As my own reflections deepened over my days in Haverford, I continued to find myself accompanied by complicated women whose stories were graced with illuminating agency: Glennon Doyle, Krista Tippett, Cheryl Strayed. I floated and napped and prayed those summer afternoons away, bringing their words and my own before God, and I was thankful to have nothing to do but rest in the sacred stillness. I’d pause to journal when a thought stirred me. I’d linger to enjoy a snack after finishing yet another book. I’d pore over a poem with perusing deliberation. I didn’t need to worry about my next meal: all was provided for me, and all was abundant and delicious. I had nowhere to be but where I was. Disconnected from my phone and divested from all sense of urgency, I came to notice beauty and truth anew. Some of these revelations were painfully simple: upon emerging from my shower one evening to a bathroom thick with steam, the scent of my shampoo filled the humid air, and I was struck by its sweetness. Had I been home, I’d have lunged for my phone to order another bottle. Here, though, I simply paused, and wondered to myself: has this silly soap of mine always smelled this good? When setting sunlight streamed through the chapel windows during an evening Taize service and the shrubs outside sparkled with the staccato glow of fireflies, I merely paused, stared, and allowed recognitions of grace to flood my consciousness: this lush summer night, this golden dusk, they were simply mine to behold. Instead of finding the silence and stillness stifling, in this stretch of sacred days, I was free.

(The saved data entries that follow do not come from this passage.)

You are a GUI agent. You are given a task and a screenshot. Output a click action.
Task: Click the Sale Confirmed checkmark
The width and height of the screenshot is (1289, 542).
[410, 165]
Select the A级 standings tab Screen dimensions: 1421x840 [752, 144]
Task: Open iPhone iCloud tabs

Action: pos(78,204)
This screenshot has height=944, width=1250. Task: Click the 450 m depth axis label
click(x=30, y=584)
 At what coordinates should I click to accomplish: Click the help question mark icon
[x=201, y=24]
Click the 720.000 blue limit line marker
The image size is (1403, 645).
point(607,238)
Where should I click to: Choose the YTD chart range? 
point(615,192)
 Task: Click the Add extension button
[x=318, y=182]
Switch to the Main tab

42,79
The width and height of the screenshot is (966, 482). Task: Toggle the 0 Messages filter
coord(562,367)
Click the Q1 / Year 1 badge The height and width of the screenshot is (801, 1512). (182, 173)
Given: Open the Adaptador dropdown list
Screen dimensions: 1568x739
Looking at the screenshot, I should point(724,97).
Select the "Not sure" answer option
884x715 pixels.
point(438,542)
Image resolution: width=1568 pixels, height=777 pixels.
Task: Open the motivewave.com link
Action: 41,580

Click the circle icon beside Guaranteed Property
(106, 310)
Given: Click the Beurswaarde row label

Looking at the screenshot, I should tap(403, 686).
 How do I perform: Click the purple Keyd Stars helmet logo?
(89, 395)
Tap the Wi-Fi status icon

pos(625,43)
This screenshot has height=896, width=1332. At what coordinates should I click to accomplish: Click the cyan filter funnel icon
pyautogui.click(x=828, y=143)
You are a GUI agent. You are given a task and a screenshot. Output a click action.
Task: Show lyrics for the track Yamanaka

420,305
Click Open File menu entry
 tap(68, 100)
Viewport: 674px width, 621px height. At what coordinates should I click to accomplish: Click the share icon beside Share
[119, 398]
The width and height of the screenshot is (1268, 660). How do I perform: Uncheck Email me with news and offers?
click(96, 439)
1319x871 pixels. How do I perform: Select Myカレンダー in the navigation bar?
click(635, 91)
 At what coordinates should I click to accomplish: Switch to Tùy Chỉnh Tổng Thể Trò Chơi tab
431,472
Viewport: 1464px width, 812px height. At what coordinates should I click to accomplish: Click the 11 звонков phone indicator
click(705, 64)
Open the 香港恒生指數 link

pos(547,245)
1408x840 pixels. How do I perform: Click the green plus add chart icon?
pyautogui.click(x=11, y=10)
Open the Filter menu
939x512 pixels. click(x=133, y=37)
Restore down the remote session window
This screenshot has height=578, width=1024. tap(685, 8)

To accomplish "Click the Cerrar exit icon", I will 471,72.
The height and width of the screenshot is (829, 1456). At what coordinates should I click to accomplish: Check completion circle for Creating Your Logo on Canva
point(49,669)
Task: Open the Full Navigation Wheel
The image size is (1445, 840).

A few weeks have now passed since my retreat at St. Raphaela’s, and I’ve been thrust back into the bustling cadence of my beloved life: I’ve flown across the country to a wedding, spent a weekend in New York City with friends, geared up for the return of my Boston College students. My days are once again filled with phone calls and work out classes and Amazon Prime purchases and various other oft-overlooked trappings of my millennial life. I love it in all its complexity, and yet, I am also attuned anew to the forces that clamor for my attention and call me away from myself and from God. In the sweet chaos of my routine, I appreciate more deeply now the grace borne of distilling one’s days down to their essential. To spend time with the God who calls us each by name and who knows the desires of our hearts that exist too deep for words is perhaps more imperative than it’s ever been for me, as my life bursts with abundance. I tread water in the sacred seas of ambition and urgency; retreating into myself with God, I need only float.